The Affordable Care Act expanded coverage for preventive care and screening services. It eliminated the assessment of co-pays, co-insurance amounts, and deductibles for preventive, well care, annual exams and certain preventive screenings when it is determined that these services are being provided to prevent illness and detect first signs of disease. 

The United States Preventive Services TaskForce (USPSTF) A and B Recommendations is a list of preventive and screening services that are available to patients in ACA-qualified plans not subject to deductibles, co-pays or co-insurance. ACA-qualified health plans and insurers may require a co-payment or a deductible for some of the laboratory tests and services not included on the list of USPTF recommendations. Insurance companies are only required to cover services that are classified as preventive and found on the USPSTF recommendations list. 
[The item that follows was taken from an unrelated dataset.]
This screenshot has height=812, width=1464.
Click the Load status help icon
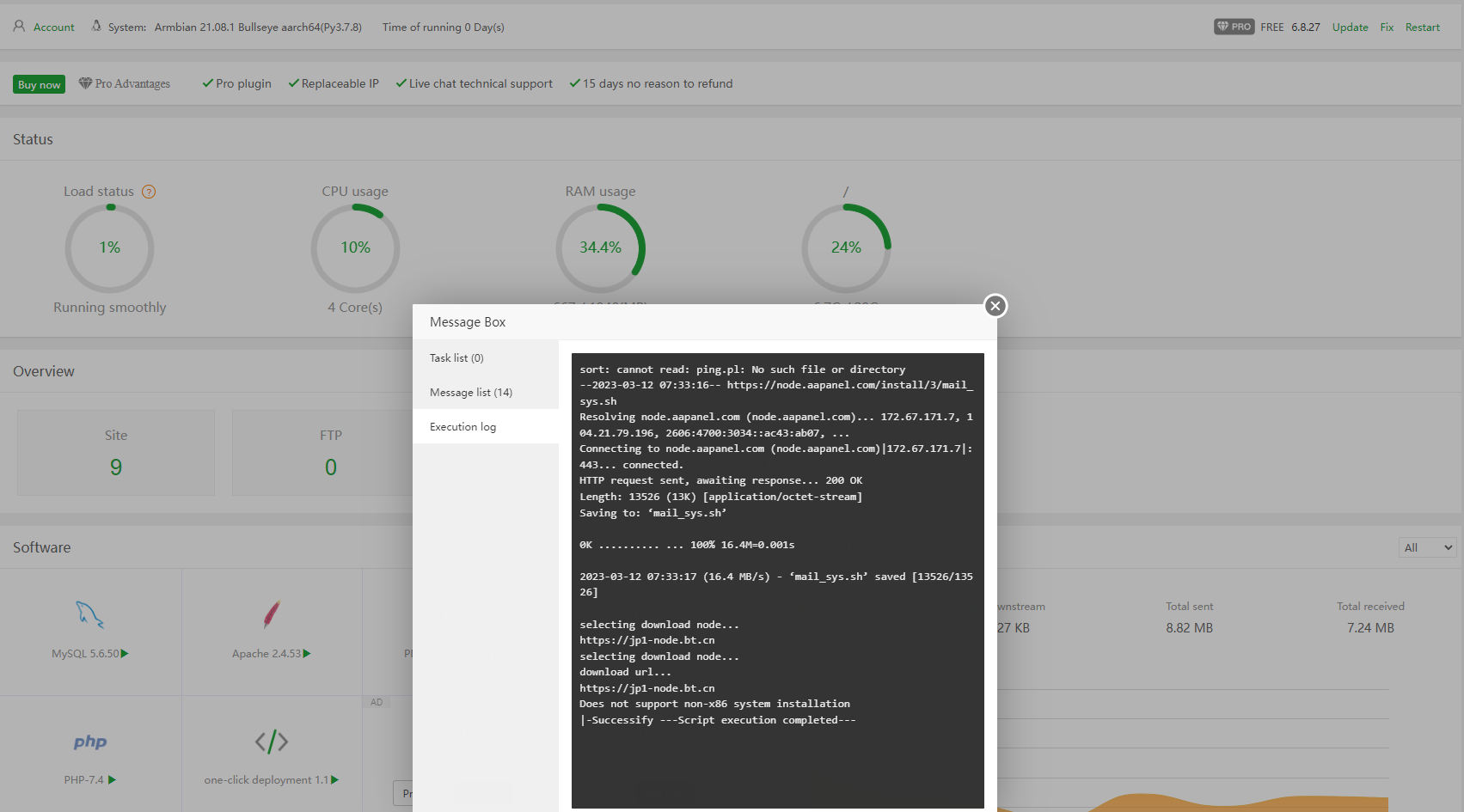[x=149, y=192]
If your doctor believes that ordering one or more of the recommended services is medically necessary, then you may be eligible to receive these services free of any deductible, co-insurance or co-pay. However, if you were previously treated for a disorder or have a known ailment, then some of the tests may be considered diagnostic or specifically related to the treatment of your condition or disease and not ordered by the physician as a preventive or screening service. In that situation, you may be subject to a deductible, co-payment or co-insurance. 

Preventive is defined as a medicine, procedure or other treatment that is designed to stop disease or ill health from occurring.
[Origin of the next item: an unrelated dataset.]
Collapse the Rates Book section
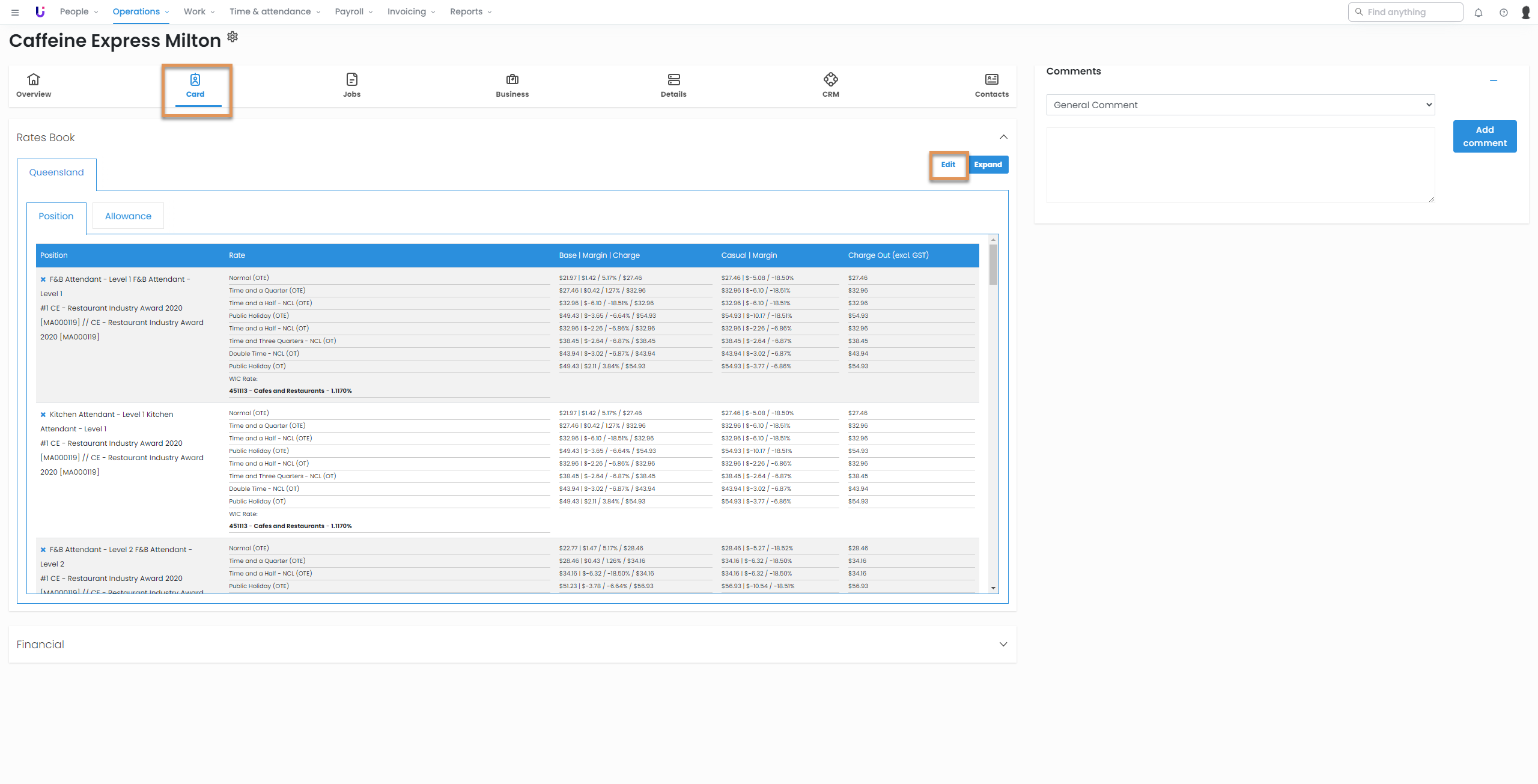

For example, children visit their pediatricians for periodic well child care and immunizations. This type of service is not associated with an existing chronic disease or disorder, or an acute medical condition. 

Diagnostic is defined as treating an ailment after it has occurred. 

For example, individuals aged 50 years and above are sometimes referred for screening colonoscopies. If during the course of a colonoscopy your physician discovers a polyp or some other ailment, then the exam is considered diagnostic and not screening (preventive) as originally indicated. 

The way that Medicare or your insurance company knows that you have a particular disorder is through a claims history search or through the diagnosis that is reported on the claim forwarded to the payer by your physician. Physicians and hospitals are required by law to report the type of service that they are performing and the diagnosis/diagnoses related to the services being provided to you; they must be as accurate as possible with the reporting of services and diagnoses to public and private payers. 

For example, if you present to your physician’s office for an annual exam and you were diagnosed with diabetes and hypothyroidism years ago, then some of your labs ordered during the course of the exam may not be considered preventive. Those tests listed on the USPSTF recommendations are considered preventive only if they are truly not being ordered as a means of monitoring a current illness or previously diagnosed disorder. 

Despite the services covered by your plan, you should always follow the advice of your physicians when seeking medical care and services. Your physician knows best what types of services and tests to order and will take into account your current symptoms, previous medical history, family medical history, and other factors. Your decision to follow-through with a service or test should never be based on the suggestion of payers, but always on sound medical advice.